An early advance in stocks stalled Wednesday as the Federal Reserve reminded investors that it would start to wean the economy from an array of emergency supports next year.

Investors knew several of the programs would be dismantled next year, but policymakers hadn’t confirmed the precise timing.

The prospect of an eventual increase in interest rates and an improving economy pulled the dollar off its lows of the day. The dollar has been sliding for most of nine months but reached a two-month high on Tuesday. As the dollar pared its losses in afternoon trading, stocks began to lose steam.

Most stocks rose for the day, though the Dow Jones industrials slipped 11. Broader indexes gained.

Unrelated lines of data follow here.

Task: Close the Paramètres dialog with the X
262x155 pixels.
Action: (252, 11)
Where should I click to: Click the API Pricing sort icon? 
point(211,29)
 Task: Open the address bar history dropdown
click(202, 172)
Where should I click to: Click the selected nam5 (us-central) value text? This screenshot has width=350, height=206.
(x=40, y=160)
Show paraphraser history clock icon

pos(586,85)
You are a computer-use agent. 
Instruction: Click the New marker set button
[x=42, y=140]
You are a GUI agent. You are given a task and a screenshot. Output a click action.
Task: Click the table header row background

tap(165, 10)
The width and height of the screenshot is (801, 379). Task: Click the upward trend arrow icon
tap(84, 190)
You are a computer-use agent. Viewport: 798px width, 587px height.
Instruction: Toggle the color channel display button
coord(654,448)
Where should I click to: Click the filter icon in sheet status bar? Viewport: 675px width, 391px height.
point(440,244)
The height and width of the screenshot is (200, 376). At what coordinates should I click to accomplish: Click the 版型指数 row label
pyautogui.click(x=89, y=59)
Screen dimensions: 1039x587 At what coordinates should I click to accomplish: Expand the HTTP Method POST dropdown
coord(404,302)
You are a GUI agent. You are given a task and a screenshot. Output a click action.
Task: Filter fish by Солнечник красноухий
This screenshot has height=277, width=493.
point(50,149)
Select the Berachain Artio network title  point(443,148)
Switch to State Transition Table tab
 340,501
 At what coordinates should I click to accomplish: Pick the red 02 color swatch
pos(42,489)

The modest moves came as the Fed said it would leave interest rates near zero, as expected, but officials also noted that weakness in the job market is “abating.” Fed governors made the assessment following a two-day meeting on interest rates.

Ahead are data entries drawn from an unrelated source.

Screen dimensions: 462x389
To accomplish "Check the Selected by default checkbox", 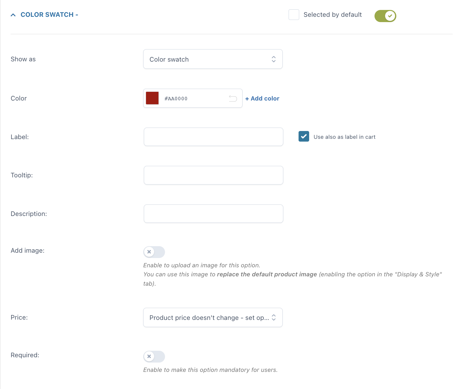I will [x=294, y=15].
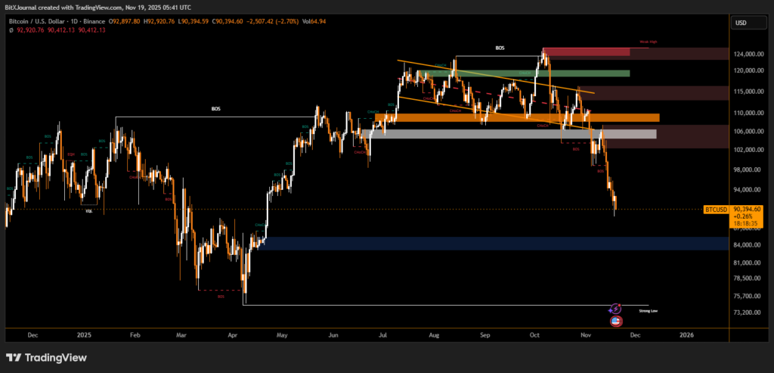Select the red indicator values legend row
Screen dimensions: 774x373
point(57,31)
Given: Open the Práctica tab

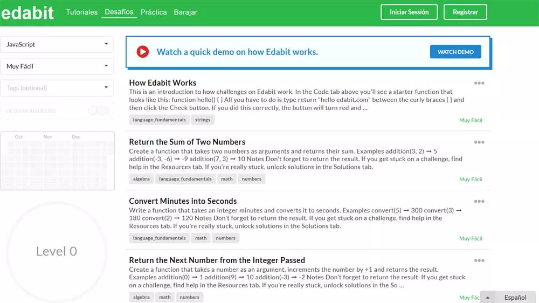Looking at the screenshot, I should click(153, 12).
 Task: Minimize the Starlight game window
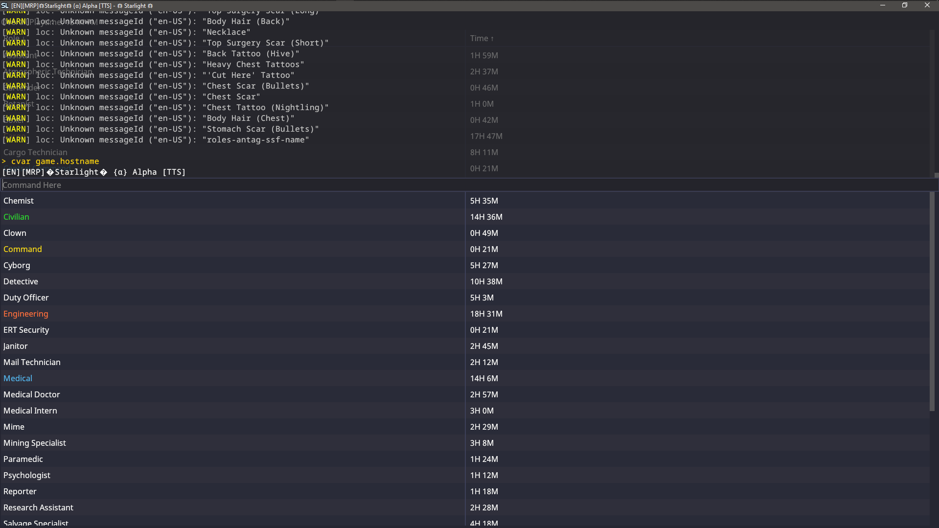883,5
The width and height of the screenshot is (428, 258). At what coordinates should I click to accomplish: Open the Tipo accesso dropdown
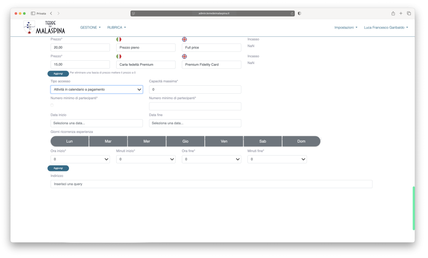tap(97, 89)

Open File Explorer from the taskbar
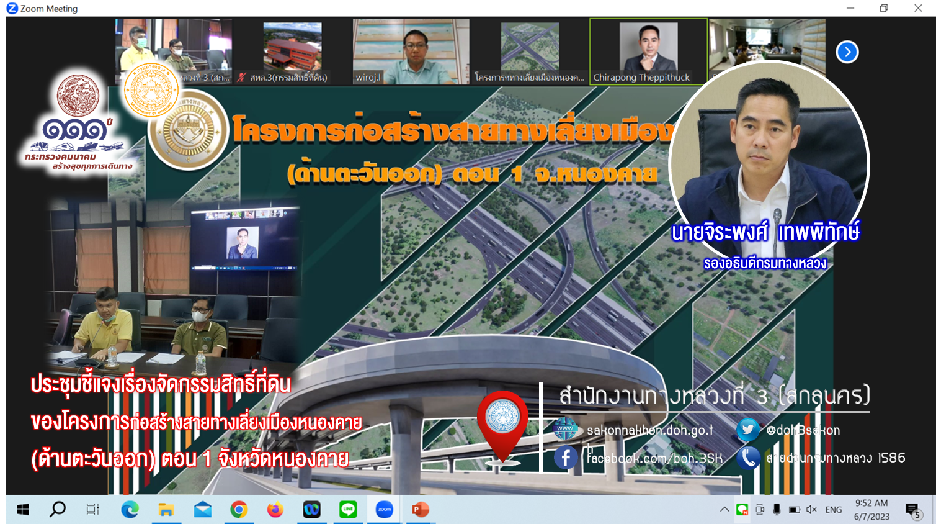tap(166, 510)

Investors parse Fed statements to see how policymakers are viewing the economy and for clues about when the central bank might raise interest rates. Ultra-low borrowing costs have pushed stocks higher this year and helped weaken the dollar.

Bruce McCain, chief investment strategist at Key Private Bank in Cleveland, said a drop in layoffs in November is giving the Fed more room to discuss dousing any signs of inflation by cutting off some of the money it is pumping into the economy.

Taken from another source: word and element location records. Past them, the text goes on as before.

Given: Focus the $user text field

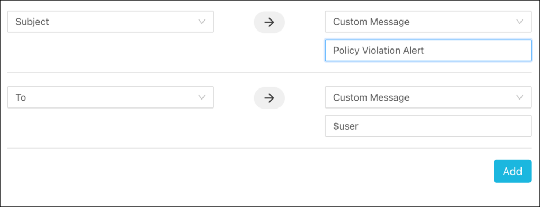Looking at the screenshot, I should [x=428, y=126].
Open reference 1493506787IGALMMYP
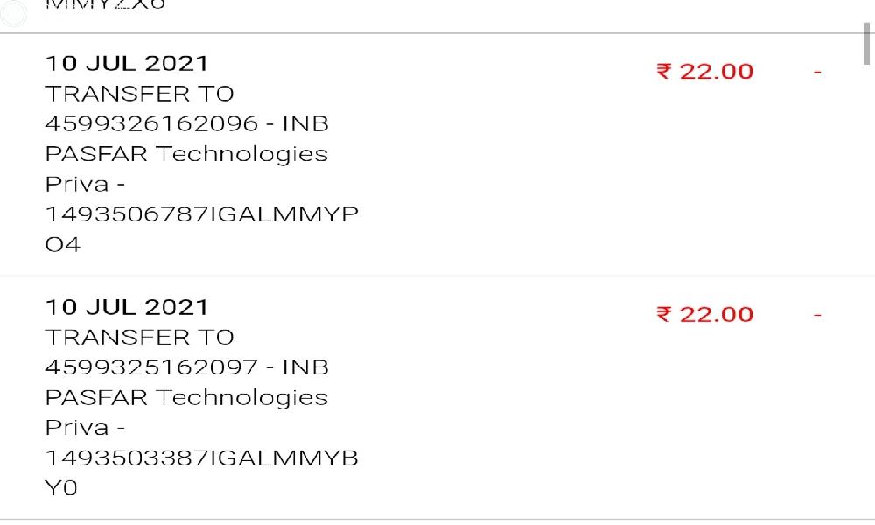The image size is (875, 525). tap(201, 214)
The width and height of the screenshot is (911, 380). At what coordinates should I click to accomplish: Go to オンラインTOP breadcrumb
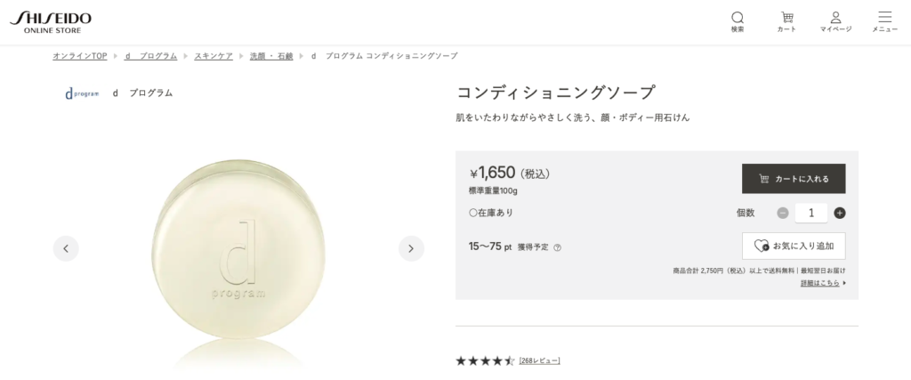(x=80, y=56)
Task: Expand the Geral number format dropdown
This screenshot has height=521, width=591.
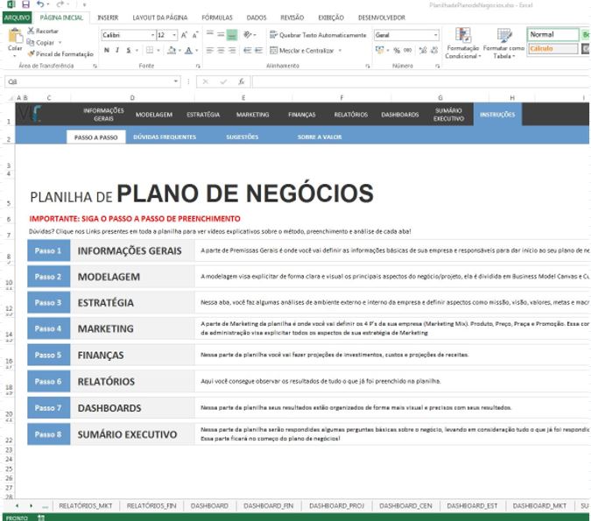Action: [435, 35]
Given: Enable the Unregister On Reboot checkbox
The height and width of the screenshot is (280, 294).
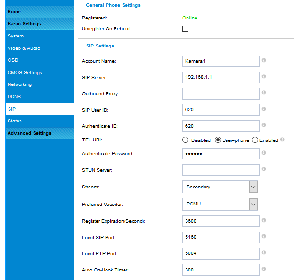Looking at the screenshot, I should point(185,29).
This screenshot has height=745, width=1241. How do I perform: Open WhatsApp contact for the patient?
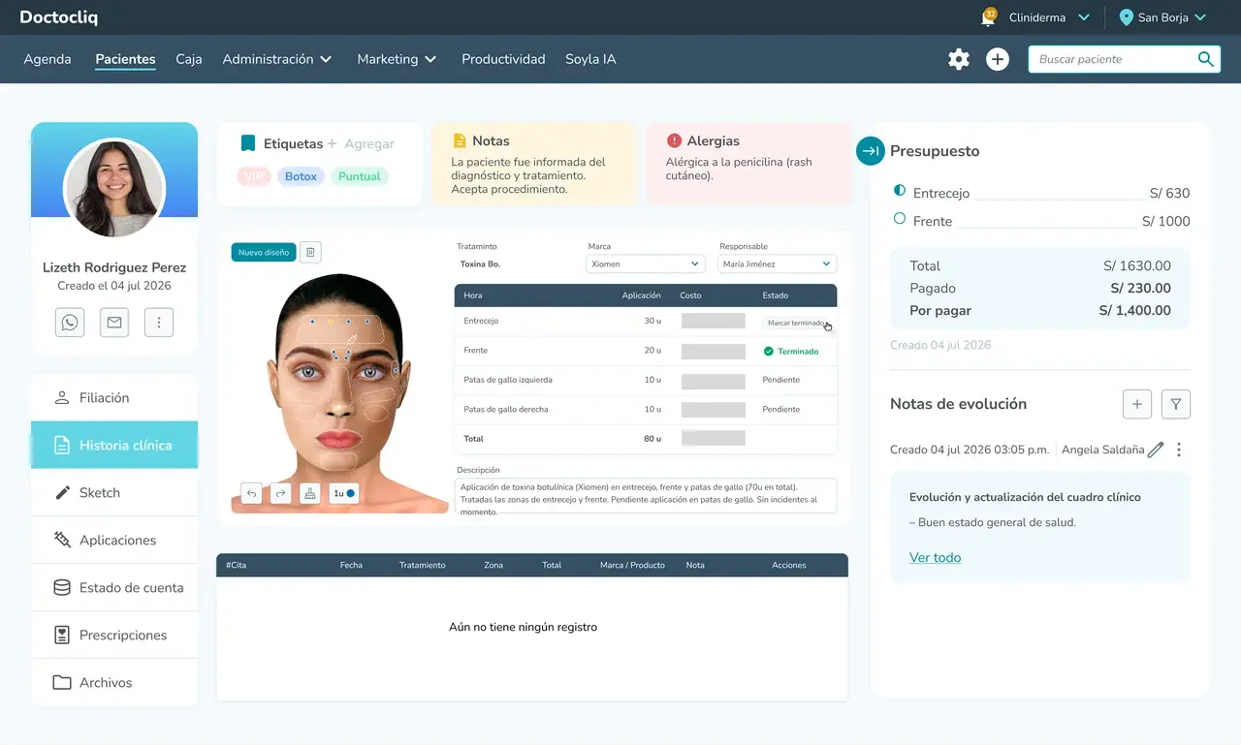tap(70, 323)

“It marks the time when their emphasis is going to have to be a little more balanced between unemployment and inflation,” he said.

Stocks had been higher ahead of the Fed’s announcement after a benign reading on consumer price inflation eased concerns that the Fed would be forced to raise interest rates any time soon. The statement from the central bank reinforced that notion. The Fed repeated that inflation is likely to remain under control and that interest rates would remain low for “an extended period.”

The government reported that consumer prices excluding food and energy were flat in November, signaling that inflation isn’t working its way into the economy. It was the first time that “core” inflation was unchanged after 10 monthly increases. Stocks fell for the first time in five days on Tuesday as prices at the wholesale level jumped.

According to preliminary calculations, the Dow Jones industrial average fell 10.88, or 0.1 percent, to 10,441.12.

The broader Standard & Poor’s 500 index rose 1.25, or 0.1 percent, 1,109.18. It is up 22.8 percent for the year.

The Nasdaq composite index rose 5.86, or 0.3 percent, to 2,206.91.

Bond prices mostly fell, pushing yields higher, following the Fed’s more upbeat assessment of the economy. The yield on the benchmark 10-year Treasury note rose to 3.61 percent from 3.60 percent late Tuesday. Prices had been higher ahead of the Fed’s announcement.